# Exercise goal
Below is a block of records: output all of them exactly and leave out the pictures.

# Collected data
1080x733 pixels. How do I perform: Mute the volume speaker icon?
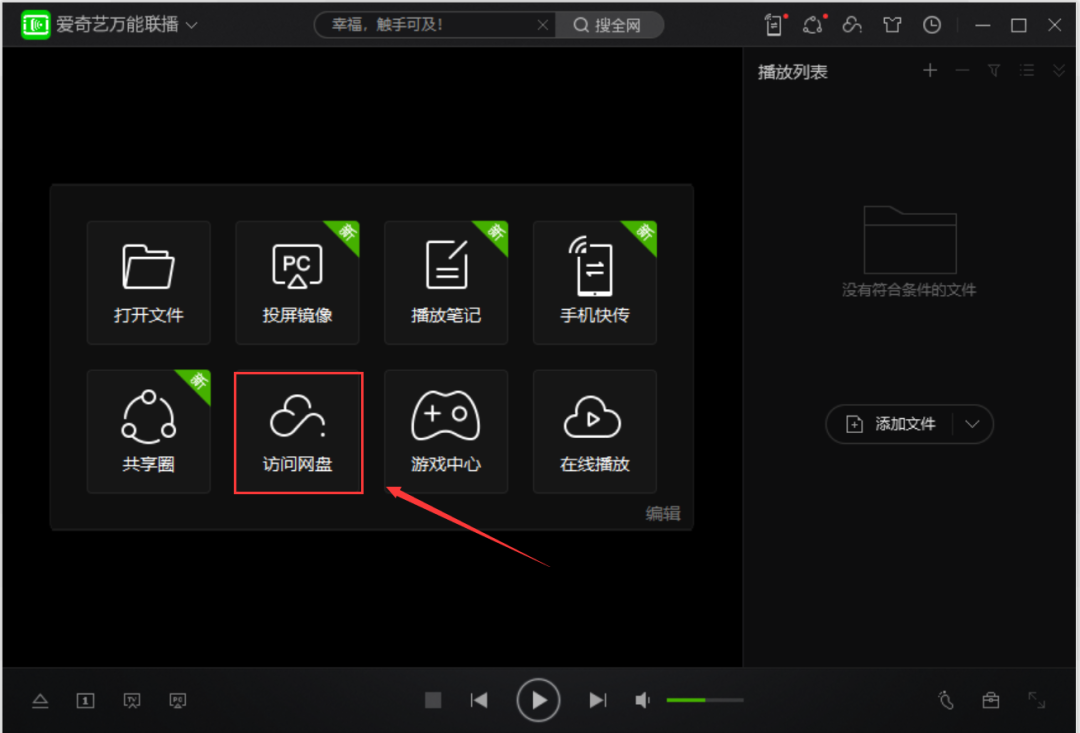coord(642,701)

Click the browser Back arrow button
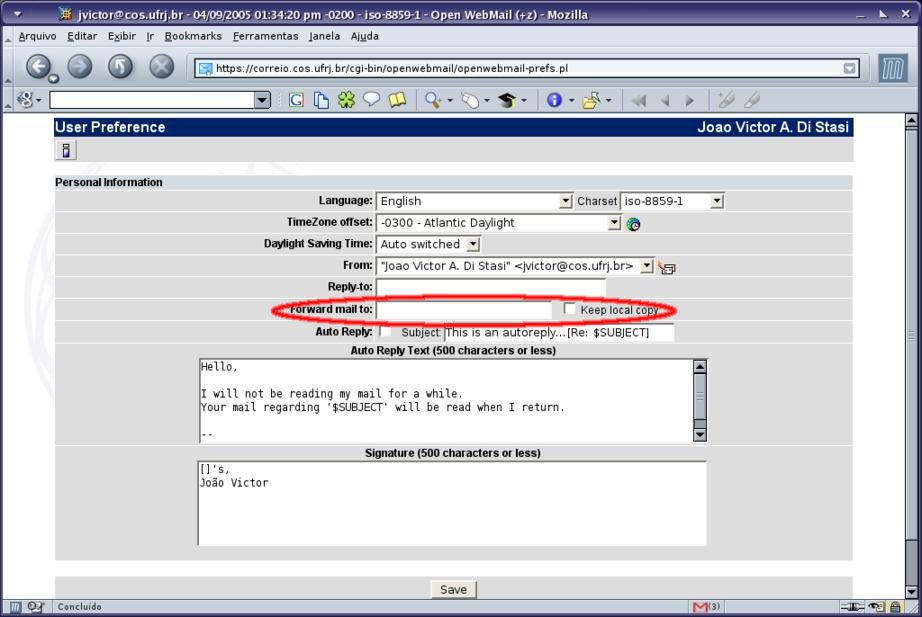click(39, 67)
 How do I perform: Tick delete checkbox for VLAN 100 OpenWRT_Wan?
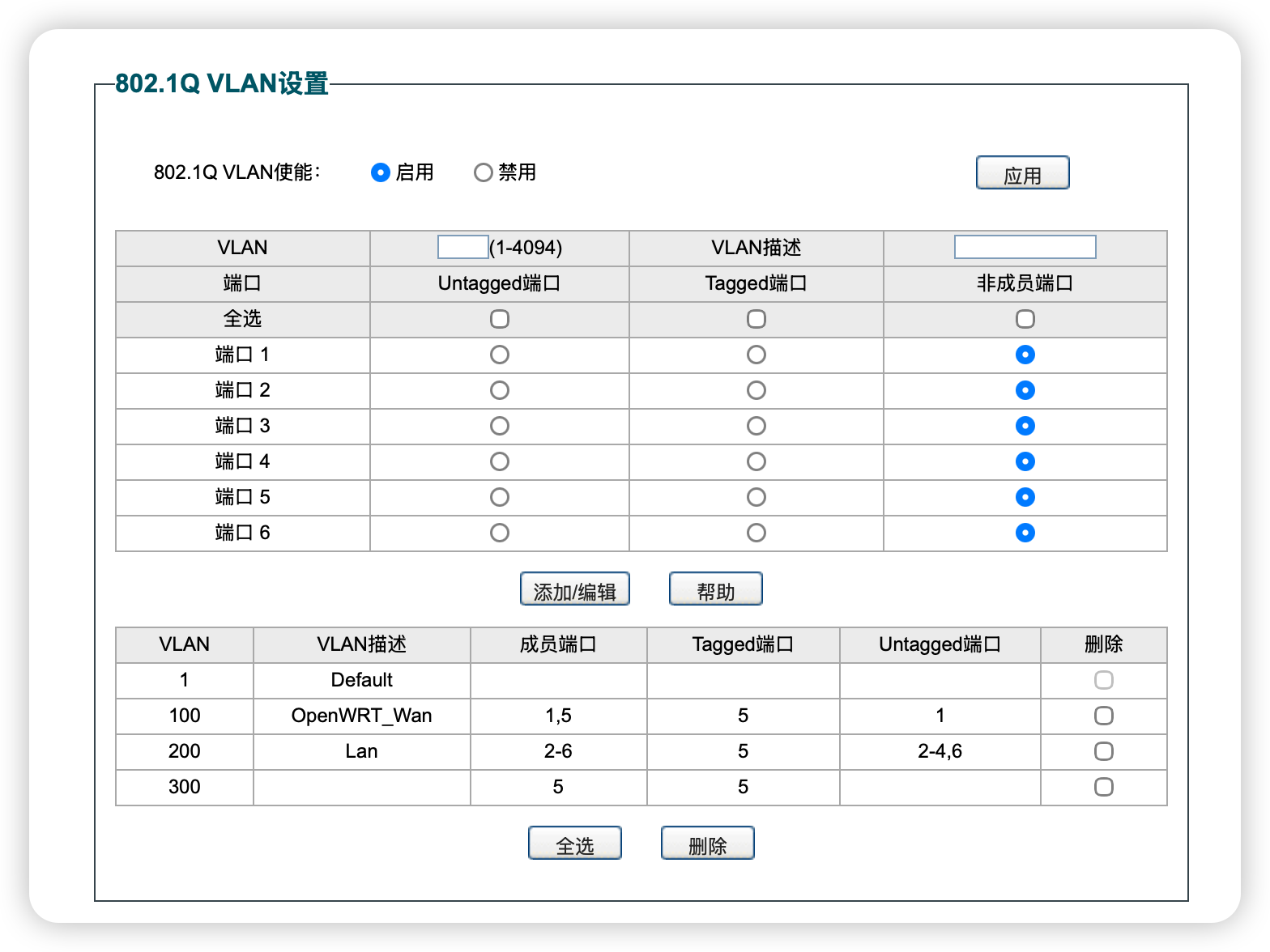coord(1103,716)
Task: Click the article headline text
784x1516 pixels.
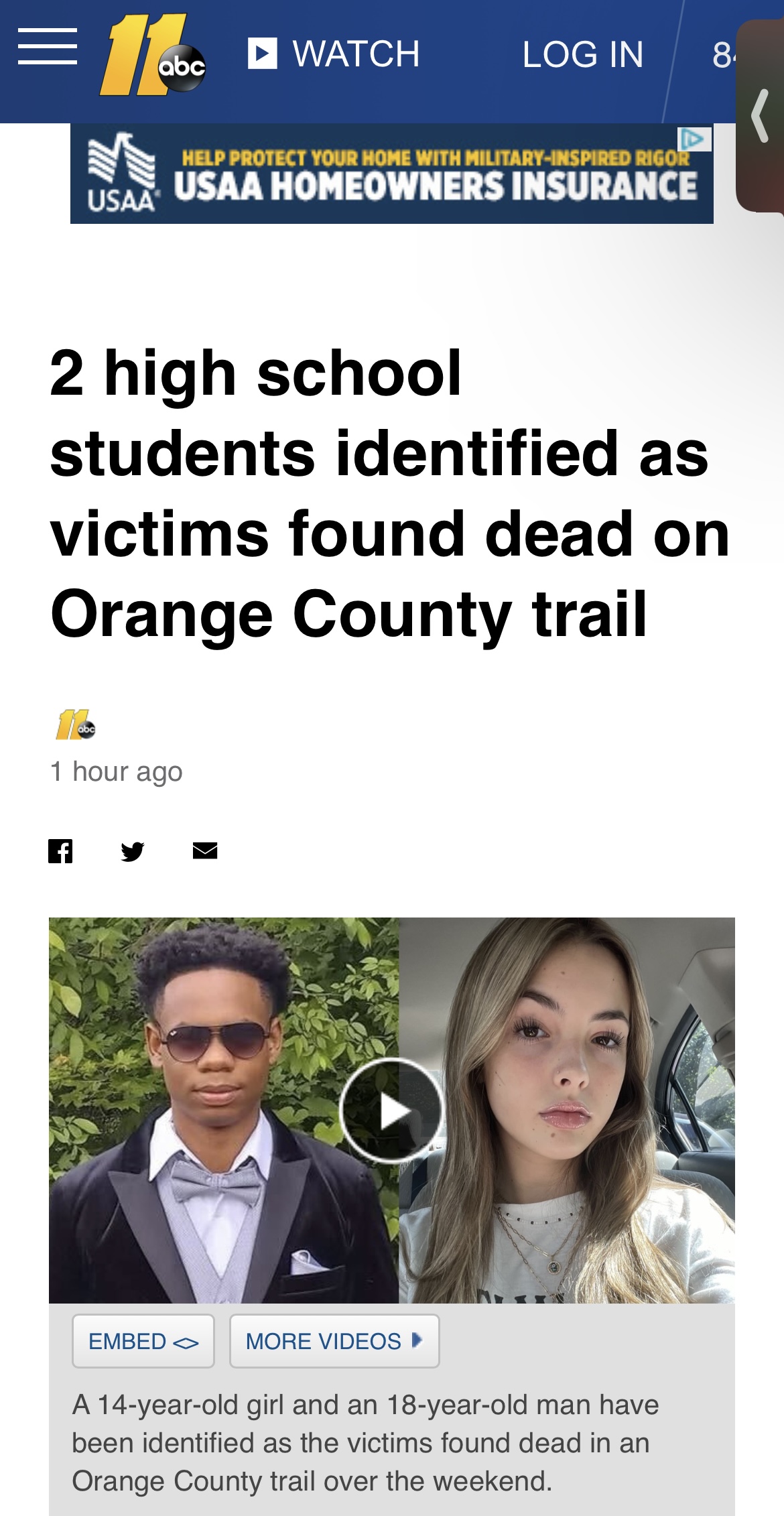Action: pyautogui.click(x=389, y=493)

# Solution to the exercise
1080x733 pixels. How do I perform: Mute the volume speaker icon?
coord(642,701)

Click the browser Back arrow button
click(39, 67)
 How do I perform: Tick delete checkbox for VLAN 100 OpenWRT_Wan?
coord(1103,716)
Task: Click the article headline text
784x1516 pixels.
Action: pyautogui.click(x=389, y=493)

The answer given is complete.